While a recent NASA review made the case for an even longer delay, to June 2020, “the agency has chosen to manage to a December 2019 launch,” said William Gerstenmaier, NASA’s associate administrator for human exploration and operations. “This earlier launch date is reasonable and challenges the teams to stay focused on tasks without creating undue pressure.”

Artist's illustration of NASA's Space Launch System (SLS). Photo: NASA.
Artist’s illustration of NASA’s Space Launch System (SLS). Photo: NASA.

NASA announced in May that it was delaying the unmanned flight, known as Exploration Mission-1 (EM-1), from November 2018 to sometime in 2019 due to production problems, including welding glitches, and weather-related damage to key facilities.

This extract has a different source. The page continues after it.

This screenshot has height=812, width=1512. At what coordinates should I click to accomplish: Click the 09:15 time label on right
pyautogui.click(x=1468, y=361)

The European Space Module (ESM), which the European Space Agency (ESA) is developing to provide propulsion and life support to Orion, has had its own difficulties, and NASA and ESA are working to ensure ESM does not cause more delays in EM-1, said Gerstenmaier, who testified before the House Science, Space and Technology Committee’s space panel.

ESA has committed extra funding to ESM, and NASA is helping a U.S. supplier fix problems making valves for the module. In addition Lockheed Martin [LMT], Orion’s prime contractor, plans to send technicians to Europe to help with ESM manufacturing.

Gerstenmaier said ESM’s delivery, which is scheduled for April 2018, might slip a month or two and that NASA is fashioning work-arounds to avoid an overall program delay.

“We’re doing everything we can,” he told lawmakers. “It’s really just this first-time manufacturing that’s causing us the problems.”

During EM-1, Orion will travel for up to 25 days, going beyond the Moon before returning to Earth. It will also deploy CubeSats to study lunar water and ice, a near-Earth asteroid and radiation levels.

The first crewed flight, EM-2, is now slated to occur in 2023. It had been previously scheduled for August 2021.

Gerstenmaier also testified that NASA is writing a human exploration roadmap, as required by the fiscal year 2017 NASA authorization act, and intends to send a report on it to Congress next month. The report will, among other things, describe potential international participation, he said.